▶ Excerpt:
Forty-four per cent of respondents to the 2020 NHS staff survey reported feeling unwell as a result of work-related stress in the last 12 months.
This is a four per cent increase since 2019 and an eight per cent increase since 2016. The survey found that increases were sharpest in Acute/Acute & Community Trusts and Acute Specialist Trusts.
In the survey, 13% of staff also reported experiencing discrimination at work, with 48% citing ethnic background as the reason for the discrimination.
More than 83% of staff said they felt their organisation acts fairly with regard to career progression or promotion, regardless of ethnic background, gender, religion, sexual orientation, disability or age. Nationally, this has declined since 2019 (83%) and is around 2% lower than in 2016 (85%).
Responding to the staff survey, Danny Mortimer, chief executive of the NHS Confederation said: ‘The overall picture is encouraging given the unprecedented and most challenging of times NHS staff have worked through over the past twelve months.
‘There are though significant areas of concern and the recent data on the continued poorer experience of ethnic minority staff starkly reminds NHS leaders that staff experience varies unacceptably in their organisations.
‘With the government once again reiterating its intention to offer only a 1% pay rise there can be no room for complacency when the results also show that around a third of staff are considering leaving their jobs and nearly one in five are thinking of quitting the health service entirely.
‘While there has been an increase in the number of staff agreeing that their organisation has enough staff for them to do their job properly, this is still less than two in five and reinforces the need for a funded workforce plan to give staff hope that the vacancies in their teams will be filled longer term.

▶ Recorded data:
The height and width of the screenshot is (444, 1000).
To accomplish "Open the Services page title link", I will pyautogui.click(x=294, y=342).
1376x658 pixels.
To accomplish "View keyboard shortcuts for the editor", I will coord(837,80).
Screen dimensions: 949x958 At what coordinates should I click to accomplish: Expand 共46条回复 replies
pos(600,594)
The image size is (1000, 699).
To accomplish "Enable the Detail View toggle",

...

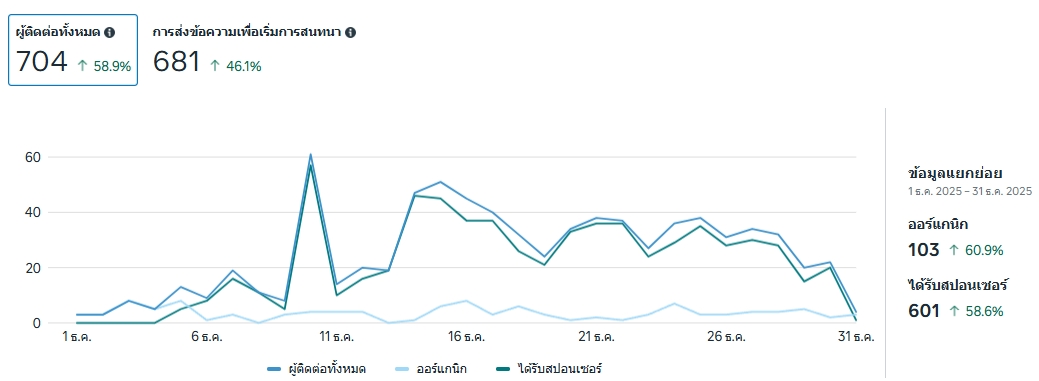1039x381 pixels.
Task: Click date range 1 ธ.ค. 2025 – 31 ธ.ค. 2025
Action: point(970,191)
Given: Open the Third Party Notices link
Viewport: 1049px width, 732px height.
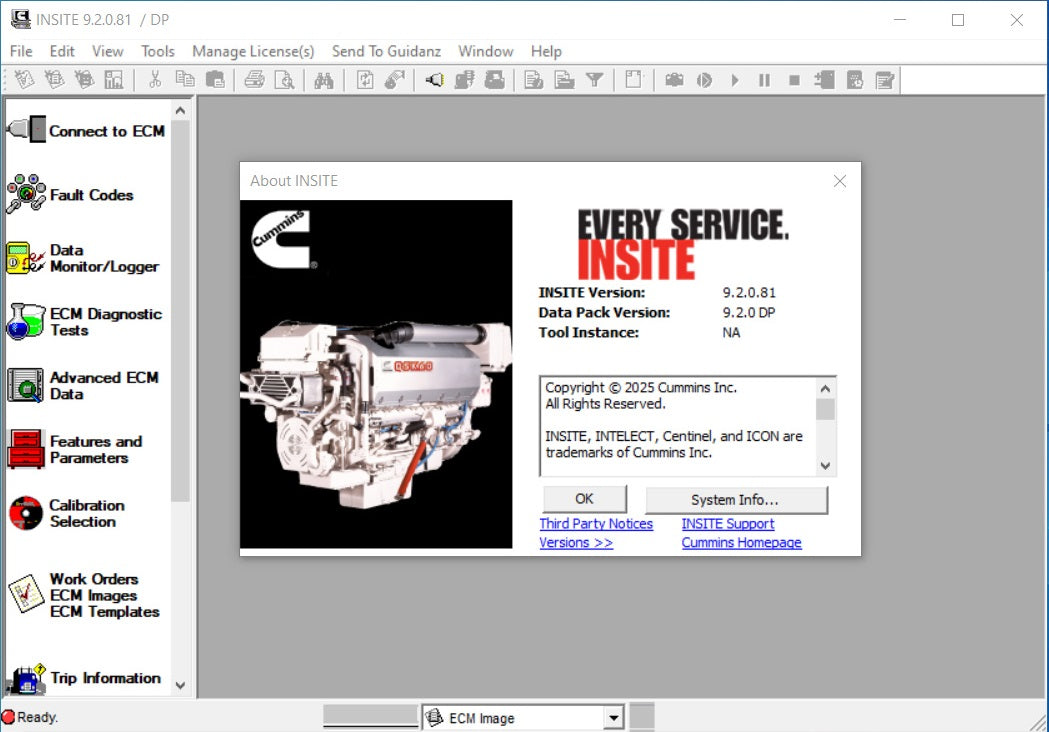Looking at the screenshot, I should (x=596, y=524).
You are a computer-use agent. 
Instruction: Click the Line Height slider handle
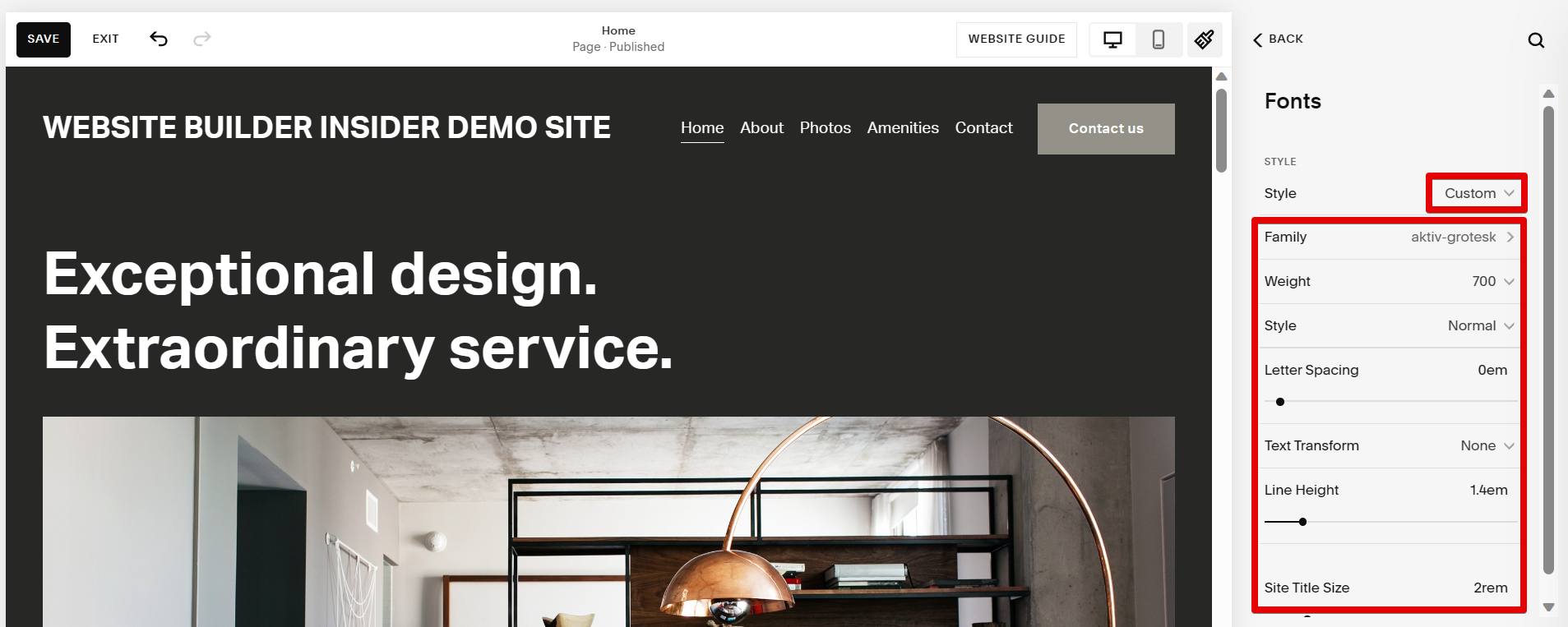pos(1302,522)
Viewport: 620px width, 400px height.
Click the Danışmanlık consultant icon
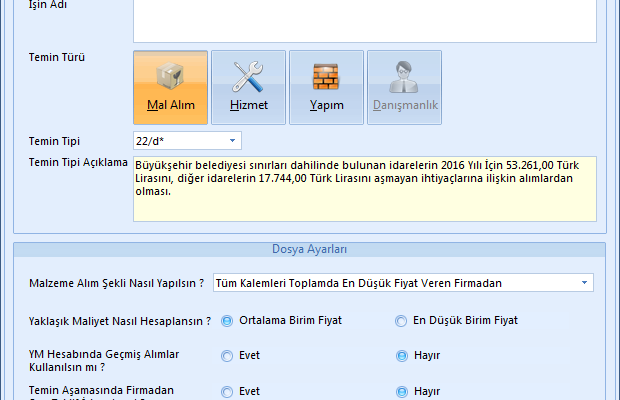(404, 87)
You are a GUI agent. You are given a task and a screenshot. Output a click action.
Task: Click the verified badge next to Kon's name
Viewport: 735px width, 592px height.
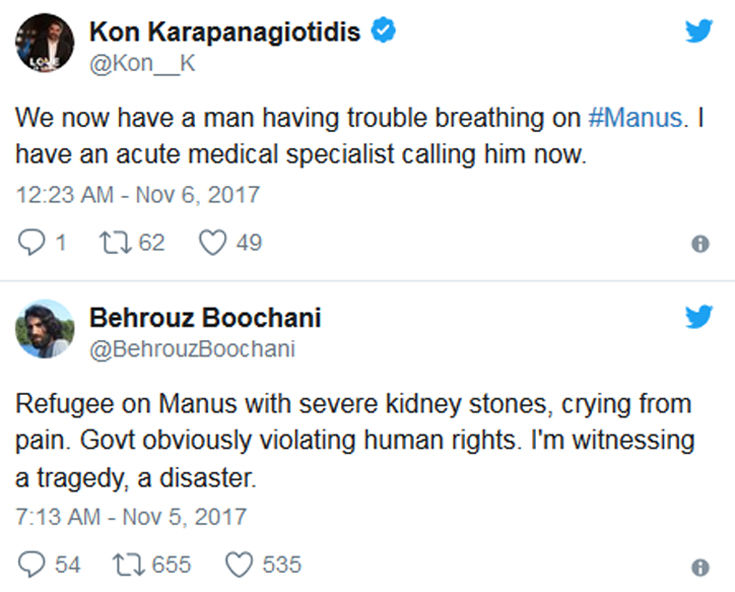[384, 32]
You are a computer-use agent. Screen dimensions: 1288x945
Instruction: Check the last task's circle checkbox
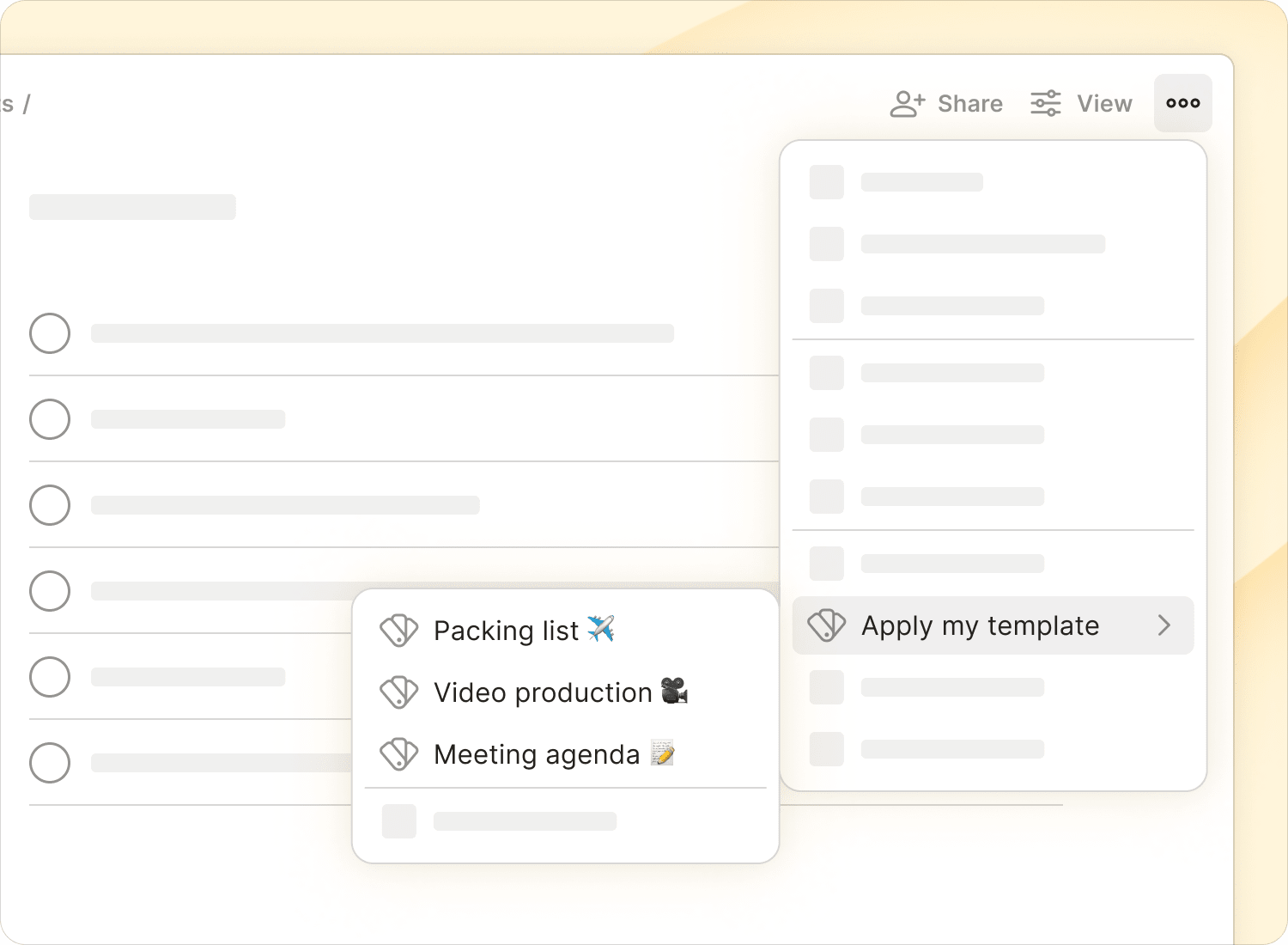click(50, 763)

▶ What the exercise asks: In the staff survey text, take the part that opens with the words containing "More than 83%" and closes with "past twelve months.", and change "career progression" to "career development". Rely only on the staff survey text, not on the items.

▶ Written answer:
More than 83% of staff said they felt their organisation acts fairly with regard to career development or promotion, regardless of ethnic background, gender, religion, sexual orientation, disability or age. Nationally, this has declined since 2019 (83%) and is around 2% lower than in 2016 (85%).
Responding to the staff survey, Danny Mortimer, chief executive of the NHS Confederation said: ‘The overall picture is encouraging given the unprecedented and most challenging of times NHS staff have worked through over the past twelve months.